For some reason, it's not fashionable these days to let children lose.  I don't know why.  Losing fosters determination and a will to win, and once in a while, when you win against the odds, it more than makes up for all the defeats.

Another game I remember was playing away at Giggleswick.  Not only was the pitch on the side of a massive hill, but there was a force 10 gale blowing down it.  It was pretty irrelevant who was the better team, because whoever was playing downhill was going to score all the points.  It was pretty clear that whoever had the advantage of the slope in the first half was going to need to build up a massive lead and then defend it in the second half against the wind.

At the break we were only winning 10-0 which we knew wasn't going to be enough.  And sure enough Giggleswick clawed back our advantage and with about a minute to go we were losing 12-10.  And then after spending the whole half under our own posts, we managed to defy the wind and the hill and the other team and get up to the other end of the pitch and Bill Barker managed to stand up for long enough to fall over their try line in the corner with the ball, and we were back in the lead.

And then Graham Tyler kicked the conversion from the touchline, using the wind to banana it over the posts and we'd won 16-12.  And there's no better feeling in sport.  

Well, I say it was Graham.  Memory can play tricks on you, that kick could have been taken by Andrew Axon, Graham was probably playing for the first team then.  I assumed it was Graham because it was the kind of thing he would have done.  I'll have to ask him.  But there's a good reason, why I would remember it was him, even if it wasn't.

I didn't always get selected for the school rugby team, mostly because I wasn't good enough.  Quite often I was a non-playing reserve.  In those days it wasn't the girly game it is today.  You could only put subs on if someone was injured, you couldn't take people off because they were tired.  That was kind of the point of being fit, that you could keep going at the end.

There was one game I didn't play in, against John Smeaton which we won 21-16.  There were 3 tries each and the difference between the teams was that Graham kicked all our kicks whereas they missed theirs.  One particular conversion was from right on the touchline, and it was from the wrong side for a right footed kicker (if you don't know what I'm talking about, don't worry, it's a rugby thing).  The thing I remember is not just that it went over, but the body language of the whole team, who cheered and jumped up in the air as it went over.  I wouldn't have seen it if I'd been on the pitch, but I could see them all from where I was stood.

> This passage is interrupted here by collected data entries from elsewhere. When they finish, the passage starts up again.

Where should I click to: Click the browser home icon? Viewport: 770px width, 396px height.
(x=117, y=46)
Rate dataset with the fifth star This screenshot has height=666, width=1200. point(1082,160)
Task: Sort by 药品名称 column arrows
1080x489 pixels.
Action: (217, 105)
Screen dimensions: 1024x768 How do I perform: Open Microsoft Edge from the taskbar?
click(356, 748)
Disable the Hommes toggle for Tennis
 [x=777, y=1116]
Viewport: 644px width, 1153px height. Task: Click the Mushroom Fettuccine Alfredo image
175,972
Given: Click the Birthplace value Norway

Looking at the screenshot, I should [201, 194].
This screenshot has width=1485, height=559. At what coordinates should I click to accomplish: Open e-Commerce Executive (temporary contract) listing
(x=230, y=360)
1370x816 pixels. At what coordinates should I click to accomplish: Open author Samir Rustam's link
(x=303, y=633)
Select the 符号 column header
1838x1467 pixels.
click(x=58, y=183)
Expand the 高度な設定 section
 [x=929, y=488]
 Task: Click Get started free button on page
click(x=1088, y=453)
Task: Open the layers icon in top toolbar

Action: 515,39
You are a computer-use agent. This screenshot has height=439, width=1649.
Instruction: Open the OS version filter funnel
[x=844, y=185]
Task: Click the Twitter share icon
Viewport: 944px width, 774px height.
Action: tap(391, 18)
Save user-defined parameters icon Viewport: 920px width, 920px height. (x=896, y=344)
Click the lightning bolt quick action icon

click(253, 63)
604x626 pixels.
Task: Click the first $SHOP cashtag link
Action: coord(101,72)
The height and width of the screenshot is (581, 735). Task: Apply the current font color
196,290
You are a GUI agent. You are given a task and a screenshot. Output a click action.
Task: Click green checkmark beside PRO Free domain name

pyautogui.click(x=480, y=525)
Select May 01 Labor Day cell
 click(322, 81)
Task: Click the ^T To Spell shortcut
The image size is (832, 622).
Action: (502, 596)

Why do I remember that kick?  Well, to put it into perspective, this is schoolboy rugby I'm talking about.  These were not professionals.  We used to practice once a week during double games on a Tuesday afternoon and we had a quick runaround one lunchtime a week as well, which was necessarily short because we also had to fit in getting a school dinner in that hour.  And Graham was always practising.  He used to practice kicking, after we'd all packed in (maybe he took packed lunches, I'm not sure).  Sometimes I used to watch him practisiing his kicks out of the window, and the thing was, they nearly always went through the middle of the posts.  

But even knowing that about him, it was still amazing that the kick against John Smeaton went over.  The pitch was so clarted up with 80s mud, and the ball was so wet that it would have been like kicking a pumpkin.

And that's why I remember it, and that's why I remember Mick the Miller's try, and Bill Barker's against Giggleswick.  Because it wasn't likely to have happened.  All the games we won, when we were supposed to, against teams we were better than, and all the kicks that went over from in front of the posts, I've forgotten. 

But I remember the unlikely things, because they happened against the odds, and I saw them, and I can remember how it felt when I did.  And for me that's the meaning of sport.